How to complete this task -> Write out exactly the line containing "The image size is (1279, 679)." along with each line that follows it in the records below, and no others.

The input ->
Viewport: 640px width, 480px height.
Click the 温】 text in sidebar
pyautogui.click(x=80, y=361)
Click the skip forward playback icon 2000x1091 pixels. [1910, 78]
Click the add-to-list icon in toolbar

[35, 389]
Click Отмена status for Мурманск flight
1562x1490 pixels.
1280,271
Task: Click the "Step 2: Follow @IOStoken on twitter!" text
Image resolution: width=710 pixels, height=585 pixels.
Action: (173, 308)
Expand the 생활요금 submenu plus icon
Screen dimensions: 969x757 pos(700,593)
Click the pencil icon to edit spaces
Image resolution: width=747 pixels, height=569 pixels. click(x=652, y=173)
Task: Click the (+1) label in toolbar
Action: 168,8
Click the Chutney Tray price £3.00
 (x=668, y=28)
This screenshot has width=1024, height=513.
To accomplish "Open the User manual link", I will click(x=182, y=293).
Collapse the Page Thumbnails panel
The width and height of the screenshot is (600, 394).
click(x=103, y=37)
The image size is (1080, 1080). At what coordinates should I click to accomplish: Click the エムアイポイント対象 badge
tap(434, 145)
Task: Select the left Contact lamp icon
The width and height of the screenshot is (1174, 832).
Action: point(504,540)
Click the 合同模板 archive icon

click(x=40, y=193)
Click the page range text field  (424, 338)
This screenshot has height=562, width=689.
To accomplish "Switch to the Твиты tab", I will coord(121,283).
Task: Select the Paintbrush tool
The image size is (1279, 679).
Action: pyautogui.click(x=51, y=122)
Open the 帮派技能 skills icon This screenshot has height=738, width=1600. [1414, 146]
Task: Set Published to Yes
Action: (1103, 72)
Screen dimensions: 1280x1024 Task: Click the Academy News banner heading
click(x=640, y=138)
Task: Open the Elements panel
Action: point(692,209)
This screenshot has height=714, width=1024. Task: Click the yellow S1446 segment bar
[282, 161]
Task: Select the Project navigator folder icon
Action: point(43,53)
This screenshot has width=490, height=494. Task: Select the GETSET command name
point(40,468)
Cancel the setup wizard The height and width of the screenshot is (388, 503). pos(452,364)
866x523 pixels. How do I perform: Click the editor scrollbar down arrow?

Result ->
The image size is (1279, 679).
Action: pyautogui.click(x=51, y=122)
Open the 帮派技能 skills icon This screenshot has height=738, width=1600. [1414, 146]
Task: Set Published to Yes
Action: (1103, 72)
Screen dimensions: 1280x1024 Task: Click the Academy News banner heading
click(x=640, y=138)
Task: Open the Elements panel
Action: point(692,209)
This screenshot has height=714, width=1024. Task: Click the yellow S1446 segment bar
[282, 161]
Task: Select the Project navigator folder icon
Action: point(43,53)
This screenshot has width=490, height=494. Task: Select the GETSET command name
point(40,468)
Cancel the setup wizard The height and width of the screenshot is (388, 503). pos(452,364)
866x523 pixels. How do I perform: Click the editor scrollbar down arrow?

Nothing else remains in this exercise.